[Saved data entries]
+===+

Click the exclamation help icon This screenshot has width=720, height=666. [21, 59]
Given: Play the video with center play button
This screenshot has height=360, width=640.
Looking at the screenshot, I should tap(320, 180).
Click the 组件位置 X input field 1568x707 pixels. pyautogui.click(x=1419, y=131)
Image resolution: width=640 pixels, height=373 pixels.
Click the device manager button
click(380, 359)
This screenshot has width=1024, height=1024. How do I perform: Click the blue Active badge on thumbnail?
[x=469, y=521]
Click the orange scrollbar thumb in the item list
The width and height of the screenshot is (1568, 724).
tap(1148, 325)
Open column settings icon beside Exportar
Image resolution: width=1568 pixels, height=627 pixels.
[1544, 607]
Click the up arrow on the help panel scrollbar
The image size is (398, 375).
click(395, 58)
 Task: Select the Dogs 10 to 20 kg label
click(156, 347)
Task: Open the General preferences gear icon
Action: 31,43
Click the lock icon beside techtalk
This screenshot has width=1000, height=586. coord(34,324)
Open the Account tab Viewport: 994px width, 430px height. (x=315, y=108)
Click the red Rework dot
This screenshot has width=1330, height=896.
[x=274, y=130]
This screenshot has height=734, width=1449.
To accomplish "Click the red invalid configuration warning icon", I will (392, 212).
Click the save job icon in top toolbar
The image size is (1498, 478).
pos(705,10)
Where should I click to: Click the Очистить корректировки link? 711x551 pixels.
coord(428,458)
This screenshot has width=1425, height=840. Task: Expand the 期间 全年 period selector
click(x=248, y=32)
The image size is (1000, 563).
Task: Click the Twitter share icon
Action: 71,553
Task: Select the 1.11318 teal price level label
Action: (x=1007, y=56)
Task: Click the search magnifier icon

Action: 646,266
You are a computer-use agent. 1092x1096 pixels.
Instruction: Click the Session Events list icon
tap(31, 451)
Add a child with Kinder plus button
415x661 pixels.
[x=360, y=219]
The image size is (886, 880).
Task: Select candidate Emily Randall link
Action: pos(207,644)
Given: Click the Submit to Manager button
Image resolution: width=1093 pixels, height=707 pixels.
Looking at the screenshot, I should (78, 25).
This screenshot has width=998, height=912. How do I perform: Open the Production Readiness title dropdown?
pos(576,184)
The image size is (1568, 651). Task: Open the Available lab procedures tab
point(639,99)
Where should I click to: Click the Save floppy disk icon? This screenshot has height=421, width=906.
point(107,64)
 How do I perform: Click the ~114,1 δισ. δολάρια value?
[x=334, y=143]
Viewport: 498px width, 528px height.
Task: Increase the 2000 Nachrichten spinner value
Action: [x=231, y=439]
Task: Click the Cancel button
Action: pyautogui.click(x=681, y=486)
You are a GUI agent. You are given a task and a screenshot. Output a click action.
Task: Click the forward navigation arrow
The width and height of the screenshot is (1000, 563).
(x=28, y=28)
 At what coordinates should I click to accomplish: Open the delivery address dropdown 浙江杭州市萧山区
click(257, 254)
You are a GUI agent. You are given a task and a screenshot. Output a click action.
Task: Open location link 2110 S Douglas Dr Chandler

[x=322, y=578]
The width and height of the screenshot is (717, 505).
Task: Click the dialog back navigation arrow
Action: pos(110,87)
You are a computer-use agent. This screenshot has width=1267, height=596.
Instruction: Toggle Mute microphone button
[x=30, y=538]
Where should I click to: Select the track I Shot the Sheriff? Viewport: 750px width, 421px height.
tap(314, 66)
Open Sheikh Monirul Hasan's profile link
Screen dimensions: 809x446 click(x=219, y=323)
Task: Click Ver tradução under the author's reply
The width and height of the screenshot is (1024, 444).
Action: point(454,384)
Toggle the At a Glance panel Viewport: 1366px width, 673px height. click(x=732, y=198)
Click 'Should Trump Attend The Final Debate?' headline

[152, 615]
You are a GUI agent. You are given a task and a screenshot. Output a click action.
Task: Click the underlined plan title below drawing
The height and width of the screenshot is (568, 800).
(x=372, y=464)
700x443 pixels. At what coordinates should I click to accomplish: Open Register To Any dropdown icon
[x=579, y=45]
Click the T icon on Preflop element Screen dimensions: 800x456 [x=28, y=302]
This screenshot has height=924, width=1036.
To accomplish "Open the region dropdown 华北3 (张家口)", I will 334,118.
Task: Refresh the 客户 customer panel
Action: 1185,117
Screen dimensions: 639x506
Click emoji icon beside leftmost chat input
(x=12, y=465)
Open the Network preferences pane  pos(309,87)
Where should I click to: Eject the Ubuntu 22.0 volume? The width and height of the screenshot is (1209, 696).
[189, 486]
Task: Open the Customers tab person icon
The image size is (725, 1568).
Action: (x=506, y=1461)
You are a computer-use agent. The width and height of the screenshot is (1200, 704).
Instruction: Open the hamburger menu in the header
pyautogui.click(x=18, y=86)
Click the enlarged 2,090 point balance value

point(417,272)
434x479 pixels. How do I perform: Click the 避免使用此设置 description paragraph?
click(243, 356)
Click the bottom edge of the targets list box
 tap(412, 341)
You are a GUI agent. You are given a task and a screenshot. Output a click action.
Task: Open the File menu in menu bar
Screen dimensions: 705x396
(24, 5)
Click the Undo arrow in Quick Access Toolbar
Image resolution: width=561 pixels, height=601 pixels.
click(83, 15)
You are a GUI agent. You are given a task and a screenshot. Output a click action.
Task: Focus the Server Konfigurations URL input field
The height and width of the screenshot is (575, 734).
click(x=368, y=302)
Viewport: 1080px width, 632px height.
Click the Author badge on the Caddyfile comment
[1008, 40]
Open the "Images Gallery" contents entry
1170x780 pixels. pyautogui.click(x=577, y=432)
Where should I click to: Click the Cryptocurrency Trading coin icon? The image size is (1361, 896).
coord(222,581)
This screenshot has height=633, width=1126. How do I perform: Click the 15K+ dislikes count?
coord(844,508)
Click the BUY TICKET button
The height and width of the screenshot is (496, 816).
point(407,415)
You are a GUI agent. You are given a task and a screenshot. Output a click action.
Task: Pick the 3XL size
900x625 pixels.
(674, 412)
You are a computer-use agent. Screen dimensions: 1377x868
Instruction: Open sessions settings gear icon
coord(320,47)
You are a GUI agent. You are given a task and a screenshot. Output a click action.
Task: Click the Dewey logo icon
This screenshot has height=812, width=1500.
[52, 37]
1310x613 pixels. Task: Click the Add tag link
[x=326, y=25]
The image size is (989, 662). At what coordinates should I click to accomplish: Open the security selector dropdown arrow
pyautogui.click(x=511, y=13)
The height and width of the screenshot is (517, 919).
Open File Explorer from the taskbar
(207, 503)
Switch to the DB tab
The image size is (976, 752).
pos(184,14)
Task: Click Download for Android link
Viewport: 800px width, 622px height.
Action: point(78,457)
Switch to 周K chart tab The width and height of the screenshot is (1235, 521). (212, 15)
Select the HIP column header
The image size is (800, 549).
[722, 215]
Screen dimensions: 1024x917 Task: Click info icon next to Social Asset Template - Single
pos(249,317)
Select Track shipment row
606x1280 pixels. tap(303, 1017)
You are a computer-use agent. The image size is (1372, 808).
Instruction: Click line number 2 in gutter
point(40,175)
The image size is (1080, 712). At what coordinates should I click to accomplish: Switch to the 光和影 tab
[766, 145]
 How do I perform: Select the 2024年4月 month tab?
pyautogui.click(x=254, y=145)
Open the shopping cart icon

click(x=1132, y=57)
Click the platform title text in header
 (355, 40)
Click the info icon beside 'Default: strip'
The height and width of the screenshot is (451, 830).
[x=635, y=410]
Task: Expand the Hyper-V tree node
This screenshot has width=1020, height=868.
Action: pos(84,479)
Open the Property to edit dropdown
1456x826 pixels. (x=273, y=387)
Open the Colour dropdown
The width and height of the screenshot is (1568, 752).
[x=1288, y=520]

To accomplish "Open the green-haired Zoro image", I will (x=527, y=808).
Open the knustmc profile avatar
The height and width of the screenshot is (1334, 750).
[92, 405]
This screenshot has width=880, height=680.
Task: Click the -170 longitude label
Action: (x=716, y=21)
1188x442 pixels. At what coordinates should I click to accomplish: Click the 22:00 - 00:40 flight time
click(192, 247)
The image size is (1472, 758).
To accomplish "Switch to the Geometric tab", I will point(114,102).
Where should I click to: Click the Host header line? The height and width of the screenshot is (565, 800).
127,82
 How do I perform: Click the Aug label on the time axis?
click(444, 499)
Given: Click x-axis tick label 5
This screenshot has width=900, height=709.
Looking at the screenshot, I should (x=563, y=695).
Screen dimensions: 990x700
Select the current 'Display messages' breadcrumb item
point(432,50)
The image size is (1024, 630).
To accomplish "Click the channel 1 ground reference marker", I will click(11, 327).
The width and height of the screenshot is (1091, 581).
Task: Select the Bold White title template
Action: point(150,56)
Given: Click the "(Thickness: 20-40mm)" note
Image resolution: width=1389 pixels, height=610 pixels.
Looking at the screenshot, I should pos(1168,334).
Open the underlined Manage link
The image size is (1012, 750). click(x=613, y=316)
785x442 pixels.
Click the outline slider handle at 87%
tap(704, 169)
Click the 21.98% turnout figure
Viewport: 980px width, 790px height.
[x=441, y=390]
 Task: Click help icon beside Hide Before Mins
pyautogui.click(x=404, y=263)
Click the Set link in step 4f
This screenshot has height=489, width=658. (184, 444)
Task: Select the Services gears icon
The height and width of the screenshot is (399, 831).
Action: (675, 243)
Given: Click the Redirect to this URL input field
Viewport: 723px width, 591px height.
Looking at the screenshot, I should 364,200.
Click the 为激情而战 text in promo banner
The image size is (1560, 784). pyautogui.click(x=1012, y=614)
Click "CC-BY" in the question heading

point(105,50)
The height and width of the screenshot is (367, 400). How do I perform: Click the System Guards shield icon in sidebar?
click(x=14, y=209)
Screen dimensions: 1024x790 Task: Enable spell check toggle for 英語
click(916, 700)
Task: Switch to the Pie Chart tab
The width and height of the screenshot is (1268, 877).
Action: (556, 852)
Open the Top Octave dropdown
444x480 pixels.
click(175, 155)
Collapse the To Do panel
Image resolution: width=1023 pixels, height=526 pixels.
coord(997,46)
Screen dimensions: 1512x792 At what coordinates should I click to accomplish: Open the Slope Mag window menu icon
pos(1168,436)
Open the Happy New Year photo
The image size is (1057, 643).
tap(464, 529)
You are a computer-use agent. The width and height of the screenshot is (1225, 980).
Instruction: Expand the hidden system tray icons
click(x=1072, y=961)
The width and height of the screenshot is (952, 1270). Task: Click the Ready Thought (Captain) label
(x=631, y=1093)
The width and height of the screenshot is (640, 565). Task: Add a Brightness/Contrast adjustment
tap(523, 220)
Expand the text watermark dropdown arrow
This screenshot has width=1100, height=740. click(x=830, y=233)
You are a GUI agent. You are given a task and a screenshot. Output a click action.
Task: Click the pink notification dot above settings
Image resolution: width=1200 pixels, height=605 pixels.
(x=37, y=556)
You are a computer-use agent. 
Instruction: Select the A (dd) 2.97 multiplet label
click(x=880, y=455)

+===+

ABOUT THIS TASK: Please return the lines above that run from the line containing "Task: Click Download for Android link" to the line containing "The image size is (1024, 630).", inclusive, exactly and with no other lines.

FINISHED TASK:
Task: Click Download for Android link
Viewport: 800px width, 622px height.
Action: point(78,457)
Switch to 周K chart tab The width and height of the screenshot is (1235, 521). (212, 15)
Select the HIP column header
The image size is (800, 549).
[722, 215]
Screen dimensions: 1024x917 Task: Click info icon next to Social Asset Template - Single
pos(249,317)
Select Track shipment row
606x1280 pixels. tap(303, 1017)
You are a computer-use agent. The image size is (1372, 808).
Instruction: Click line number 2 in gutter
point(40,175)
The image size is (1080, 712). At what coordinates should I click to accomplish: Switch to the 光和影 tab
[766, 145]
 How do I perform: Select the 2024年4月 month tab?
pyautogui.click(x=254, y=145)
Open the shopping cart icon

click(x=1132, y=57)
Click the platform title text in header
 (355, 40)
Click the info icon beside 'Default: strip'
The height and width of the screenshot is (451, 830).
[x=635, y=410]
Task: Expand the Hyper-V tree node
This screenshot has width=1020, height=868.
Action: pos(84,479)
Open the Property to edit dropdown
1456x826 pixels. (x=273, y=387)
Open the Colour dropdown
The width and height of the screenshot is (1568, 752).
[x=1288, y=520]

To accomplish "Open the green-haired Zoro image", I will (x=527, y=808).
Open the knustmc profile avatar
The height and width of the screenshot is (1334, 750).
[92, 405]
This screenshot has width=880, height=680.
Task: Click the -170 longitude label
Action: (x=716, y=21)
1188x442 pixels. At what coordinates should I click to accomplish: Click the 22:00 - 00:40 flight time
click(192, 247)
The image size is (1472, 758).
To accomplish "Switch to the Geometric tab", I will point(114,102).
Where should I click to: Click the Host header line? The height and width of the screenshot is (565, 800).
127,82
 How do I perform: Click the Aug label on the time axis?
click(444, 499)
Given: Click x-axis tick label 5
This screenshot has width=900, height=709.
Looking at the screenshot, I should (x=563, y=695).
Screen dimensions: 990x700
Select the current 'Display messages' breadcrumb item
point(432,50)
The image size is (1024, 630).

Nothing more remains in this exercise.